## SOURCE PASSAGE
如何导入数据集

DDS Team大约 3 分钟

如何导入数据集

How to Import Your Dataset

The DDS tool provides user-friendly Python APIs to import your datasets.

1. Start the DDS tool

To use the DDS Python APIs, you have to start the DDS tool first.

dds --quickstart

2. Import Local Image Directory

Say you have a directory containing images grouped by categories, like this:

$ tree -L 2
.
├── cat
│   ├── cat01.png
│   ├── cat02.png
│   ├── cat03.jpeg
│   └── cat04.webp
├── dog
│   ├── dog01.jpeg
│   ├── dog02.jpeg
│   ├── dog03.jpeg
│   └── dog04.jpeg
└── fish
    ├── fish01.webp
    ├── fish02.webp
    ├── fish03.jpg
    └── fish04.jpeg

You can import this directory with the following Python code:

import os

from deepdataspace import DataSet

# First API call: create your dataset
dataset = DataSet.create_dataset("my_dataset", id_="my_dataset_unique_id")

# import every category into the dataset
dataset_dir = "/path/to/my/dataset"  # replace this with your dataset directory
categories = os.listdir(dataset_dir)
for cat_idx, category in enumerate(categories):
  cat_path = os.path.join(dataset_dir, category)
  if not os.path.isdir(cat_path):
    continue

  print(f"Importing category {category}...")
  items = os.listdir(cat_path)
  for idx, item in enumerate(items):
    image_path = os.path.join(cat_path, item)
    image_uri = f"file://{image_path}"
    # Second API call: import an image into the dataset
    image = dataset.batch_add_image(image_uri, id_=cat_idx * 100 + idx)
    # Third API call: add an annotation to the image
    image.batch_add_annotation(category=category)
    image.finish_batch_add_annotation()

# Final API call: finish the importing process
dataset.finish_batch_add_image()

## JOB 1
In the dataset import guide, list every image file shown inside the "fish" directory of the tree listing.
## JOB 2
Shorten the sentence in the dataset import guide that begins "To use the DDS Python APIs" while keeping its main point.

## SUPPLIED INFORMATION

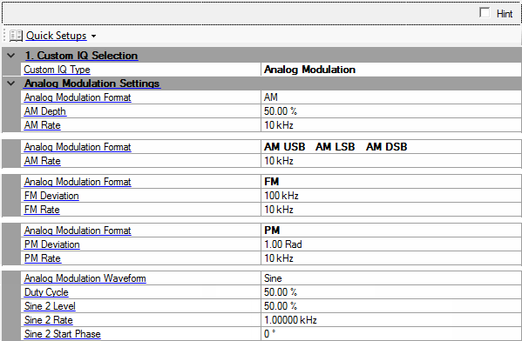Enable the Hint checkbox
This screenshot has width=522, height=341.
485,13
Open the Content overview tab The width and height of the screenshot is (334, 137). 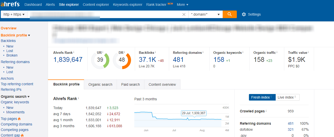point(162,84)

## WRITTEN REPLY 1
fish01.webp, fish02.webp, fish03.jpg, fish04.jpeg

## WRITTEN REPLY 2
Start the DDS tool before using its Python APIs.